For the best tasting experience, caviar must be first and foremost fresh and "malossol", consisting of intact eggs of sturgeon and salt.

Malossol means "low salt” in Russian, and distinguishes a product prepared with the best roe, very delicate and complex, but also characterized by a lower shelf life.
To properly assess the quality of caviar, take a small amount (3-5 g/ 0.10-0.17 oz) with a mother of pearl spoon (bone or horn), and place it on the back of the hand between the index finger and thumb. Gently move the caviar and tilt your fist towards the light, ensuring the absence of broken eggs and excess oil, and appreciating the color and sheen of the product.
After a few seconds on the hand, caviar warms slightly and the evaporation of aromatic molecules, otherwise hardly perceptible at 0 ° C, intensifies.

Bring your fist under the nose to evaluate the fragrance; this has to be almost absent, vaguely evoking the sea, but no flavor should be associated with that of preserved fish.

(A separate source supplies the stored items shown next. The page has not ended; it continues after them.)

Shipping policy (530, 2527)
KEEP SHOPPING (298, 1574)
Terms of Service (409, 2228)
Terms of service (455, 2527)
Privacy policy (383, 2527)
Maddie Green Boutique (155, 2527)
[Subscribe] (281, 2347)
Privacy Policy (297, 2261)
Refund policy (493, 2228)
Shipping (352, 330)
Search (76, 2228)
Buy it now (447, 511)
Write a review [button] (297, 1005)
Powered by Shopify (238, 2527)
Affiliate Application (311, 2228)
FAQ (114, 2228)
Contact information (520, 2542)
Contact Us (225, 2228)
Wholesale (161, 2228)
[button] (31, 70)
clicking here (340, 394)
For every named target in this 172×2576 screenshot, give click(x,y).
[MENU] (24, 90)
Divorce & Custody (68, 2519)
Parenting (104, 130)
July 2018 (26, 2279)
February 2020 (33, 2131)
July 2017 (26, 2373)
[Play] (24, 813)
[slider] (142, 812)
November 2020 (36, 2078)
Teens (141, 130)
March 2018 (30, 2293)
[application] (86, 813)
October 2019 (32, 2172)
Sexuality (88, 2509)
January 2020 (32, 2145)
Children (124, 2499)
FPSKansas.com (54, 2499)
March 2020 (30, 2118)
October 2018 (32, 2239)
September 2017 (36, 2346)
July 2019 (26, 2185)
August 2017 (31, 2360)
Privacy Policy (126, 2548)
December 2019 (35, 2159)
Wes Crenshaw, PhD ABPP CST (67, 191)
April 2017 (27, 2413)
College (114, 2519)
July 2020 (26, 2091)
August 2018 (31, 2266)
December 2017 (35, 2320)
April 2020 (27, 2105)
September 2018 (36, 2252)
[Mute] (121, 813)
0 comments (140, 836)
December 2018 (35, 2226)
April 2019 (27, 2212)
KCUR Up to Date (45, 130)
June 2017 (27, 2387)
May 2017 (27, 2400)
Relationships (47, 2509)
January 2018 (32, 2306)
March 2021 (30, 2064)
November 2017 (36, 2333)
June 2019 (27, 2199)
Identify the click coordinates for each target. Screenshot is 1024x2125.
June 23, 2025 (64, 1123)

Even after the caviar has been tasted, the hand shouldn’t have a strong fish odor.
Once caviar is in the mouth, linger pleasantly on its taste by sliding the eggs on the palate and appreciate its smooth and tender texture and the amazing explosion of flavors. Only then, complexity, intensity and finally the persistence of the incredible taste of caviar can be truly appreciated.
The taste of freshly washed eggs quickly changes into an almost sweet flavor with aromas of dried fruit (from hazelnut to walnut), butter and yeast, depending on the species of origin sturgeon.
Some caviar may also have flavors with stronger hints of sea, that recall seafood (especially mussels, clams, oysters and sea urchin), or the sweetness of shellfish (shrimp, crab, lobster, mantis shrimp), or seaweed, freshwater and spirulina algae.
Other times caviar can recall the flavor of fresh fish (whole fresh fish, raw fish or boiled fish). However, if caviar smells or tastes like preserved fish (stockfish, herring, feed, etc.) it is a major defect and this is a sign of poor preservation.
Traditionally, caviar is associated with products such as butter, sour cream, onion, egg, lemon and also very dry iced vodka. However, these pairings, are often served to cover the excessive salinity and very marked aromas of older caviars.
Calvisius recommends pairing our product, pure "malossol" to dry sparkling wines. These help the flow of aromas and merge its aromatic complexity to that of caviar with often surprising effects.
Some caviars are more suitable to be used in the kitchen or used with strictly cold or lukewarm light starches such as pasta, rice, potato.

Almost raw egg yolk, light sour cream, soft bread or blini are suitable to meet the texture of the roe, while others can only be fully appreciated simply by themselves.